Though his mentors Whittaker and Napoleon appear on the record, his touring bandmates are guitarist Aiden Cotner and bassist Stanley Ruvinov, former classmates of Brandfield’s from the same music program at Michigan State.

“We’re gonna bring some energy, that’s for sure,” says Brandfield. “It’s gonna be swinging. I’m so excited.”


Brandfield has been playing saxophone since he was about eleven years old, but it was attending La Guardia High School for the Arts that set him on a path to play jazz.

“Being from New York was really fortunate,” he says, “because there’s so many great musicians there, and I got the chance to meet a lot of them.” He speaks highly of his time working with the Jazz Lincoln Center Youth Program, where he spent his Sundays playing in their big band and small group combo and working with prominent musicians. “It was an amazing experience,” says Brandfield. “I was around kids my age who just really loved jazz.”

He describes going out to well-known jazz clubs in the city in his later teens with friends, as they began to work their way into the scene and network with seasoned musicians and, as he puts it, “catch their vibe on the bandstand.”

As he developed his own style, he came to have a deep affinity for the Great American Songbook, which is not a literal book but rather, as the nonprofit The Great American Songbook Foundation describes it on their website, “an enduring canon of the most important and influential American popular songs and jazz standards that began in the early 20th century and continues to be written today.”

Says Brandfield, “I started learning those songs on my sax, and that’s what got me to the practice room every day. I would pick a new song to learn, and every time I would learn a new song, it’s like – when I was a little kid and I had a new Pokemon card. In high school and early college when I picked up a new song, it was like ‘I have another song in my pocket!’”

“So that’s been my thing, is interpreting the American Songbook in my way. …Aidan and Stanley, they’re both like me, they both love American Songbook, they love straight-ahead swinging jazz, so it’s going to be really fun. You will never catch me playing a gig and not be swinging. That is the essence of jazz. ‘Swing’ is an adjective to describe music, but it’s really a feeling, it’s an emotion, it’s a vibe, it’s an essence. I know people who love jazz, who are not jazz musicians, and I would describe them as being a swinging person. They just have that essence. If you feel jazz, you have that inside of you. And I try to bring that feeling every time I play onstage.”

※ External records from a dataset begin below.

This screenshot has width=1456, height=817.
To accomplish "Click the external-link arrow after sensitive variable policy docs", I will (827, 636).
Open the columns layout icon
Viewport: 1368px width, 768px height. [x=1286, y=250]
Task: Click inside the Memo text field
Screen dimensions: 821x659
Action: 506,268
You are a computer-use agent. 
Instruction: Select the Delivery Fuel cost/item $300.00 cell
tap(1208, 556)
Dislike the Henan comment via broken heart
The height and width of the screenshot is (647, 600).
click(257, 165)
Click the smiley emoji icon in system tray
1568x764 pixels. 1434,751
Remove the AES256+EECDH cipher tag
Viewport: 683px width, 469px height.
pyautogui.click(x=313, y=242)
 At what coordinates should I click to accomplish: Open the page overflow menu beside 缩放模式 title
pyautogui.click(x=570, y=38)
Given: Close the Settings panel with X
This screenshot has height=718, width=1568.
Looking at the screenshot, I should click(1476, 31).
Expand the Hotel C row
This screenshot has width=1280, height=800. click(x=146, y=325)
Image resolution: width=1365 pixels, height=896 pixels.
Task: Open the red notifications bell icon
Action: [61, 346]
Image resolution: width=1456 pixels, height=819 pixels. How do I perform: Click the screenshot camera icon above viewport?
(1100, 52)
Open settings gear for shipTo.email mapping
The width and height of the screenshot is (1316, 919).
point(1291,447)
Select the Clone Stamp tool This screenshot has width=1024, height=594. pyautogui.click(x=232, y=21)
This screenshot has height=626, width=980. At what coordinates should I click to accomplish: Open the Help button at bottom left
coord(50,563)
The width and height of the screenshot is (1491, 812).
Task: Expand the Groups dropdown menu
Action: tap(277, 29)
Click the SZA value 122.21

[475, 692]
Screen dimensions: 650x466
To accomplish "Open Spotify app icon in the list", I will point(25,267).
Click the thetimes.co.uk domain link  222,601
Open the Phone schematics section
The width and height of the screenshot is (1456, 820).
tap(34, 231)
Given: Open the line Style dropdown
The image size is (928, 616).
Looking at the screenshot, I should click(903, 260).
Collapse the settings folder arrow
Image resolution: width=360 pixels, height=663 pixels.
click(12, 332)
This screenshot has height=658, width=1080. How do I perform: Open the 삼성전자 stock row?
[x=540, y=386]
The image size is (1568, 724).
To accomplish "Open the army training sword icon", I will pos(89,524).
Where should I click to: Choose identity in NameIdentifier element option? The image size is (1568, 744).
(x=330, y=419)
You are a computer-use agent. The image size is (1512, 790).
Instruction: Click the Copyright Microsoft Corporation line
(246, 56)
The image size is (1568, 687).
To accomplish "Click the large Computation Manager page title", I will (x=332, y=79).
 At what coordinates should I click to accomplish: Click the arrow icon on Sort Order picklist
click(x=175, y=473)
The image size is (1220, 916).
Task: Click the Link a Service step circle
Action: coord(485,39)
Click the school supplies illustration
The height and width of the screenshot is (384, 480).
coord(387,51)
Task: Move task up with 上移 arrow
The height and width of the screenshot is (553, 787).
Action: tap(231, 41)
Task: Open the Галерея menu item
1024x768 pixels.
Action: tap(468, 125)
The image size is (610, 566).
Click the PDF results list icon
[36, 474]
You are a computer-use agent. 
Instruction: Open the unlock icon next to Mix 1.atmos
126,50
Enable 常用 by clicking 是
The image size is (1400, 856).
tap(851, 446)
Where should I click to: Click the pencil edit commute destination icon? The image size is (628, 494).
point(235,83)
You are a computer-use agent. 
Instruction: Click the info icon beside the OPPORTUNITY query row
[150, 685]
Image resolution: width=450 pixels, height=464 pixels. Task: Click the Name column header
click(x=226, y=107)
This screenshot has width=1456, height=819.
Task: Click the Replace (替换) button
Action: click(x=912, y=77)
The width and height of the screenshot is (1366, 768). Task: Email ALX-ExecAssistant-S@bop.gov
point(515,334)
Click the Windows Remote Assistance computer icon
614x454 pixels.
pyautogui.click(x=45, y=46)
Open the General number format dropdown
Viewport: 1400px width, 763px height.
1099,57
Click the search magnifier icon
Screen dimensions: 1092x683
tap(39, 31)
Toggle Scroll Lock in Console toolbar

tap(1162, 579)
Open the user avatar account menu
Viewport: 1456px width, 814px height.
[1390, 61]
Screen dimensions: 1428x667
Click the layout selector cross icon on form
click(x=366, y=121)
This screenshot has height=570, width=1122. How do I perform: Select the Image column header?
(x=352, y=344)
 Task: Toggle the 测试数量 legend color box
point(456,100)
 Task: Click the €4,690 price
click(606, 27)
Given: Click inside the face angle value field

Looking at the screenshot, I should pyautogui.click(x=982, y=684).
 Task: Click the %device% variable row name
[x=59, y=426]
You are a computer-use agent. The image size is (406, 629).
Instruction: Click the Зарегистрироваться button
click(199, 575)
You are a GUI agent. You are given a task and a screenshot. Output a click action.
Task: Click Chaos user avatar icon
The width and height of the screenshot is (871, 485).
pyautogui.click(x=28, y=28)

The album release tour begins in Florida, where Brandfield has begun graduate studies at the University of Miami’s Frost School of Music, and will take the band up the east coast through Savannah, Charleston, and Columbia; then to Chattanooga, St. Louis, and Cincinnati. “I’ve known about Forte Jazz,” he says. “I’ve heard people talk about it as a great club in Charleston. “Some towns we were going to, I had to reach out to people and say, ‘Where should we play?’ and look up online. But I thought we should go to Charleston and my mind just said ‘Forte Jazz’. If you ask me who told me about Forte I couldn’t tell you.”

Brandfield has done educational tours as well, giving masterclasses and workshops with middle and high school bands and working one-on-one with saxophone students. “Those tours were always really fun for me. Teaching what you learn and passing on the music – it’s why I’m playing. Because people decided to do that for me. It’s never too early to start to do that.”

The powerful influence of musicians past is at the heart of Brandfield’s work. “I’ve been lucky to work a lot with older musicians,” he says. “They really care about you and that you are putting care into the music. Jazz is such an oral tradition; and making community, and being part of a community, is at the core of jazz.”

As for the future of the genre, Brandfield muses, “I try not to guess too much. But the thing I always think is, I go back to the idea that ‘swing’ is an emotion, it’s an energy, and it’s such an excitable emotion and energy that I just don’t think people ever stop liking it.”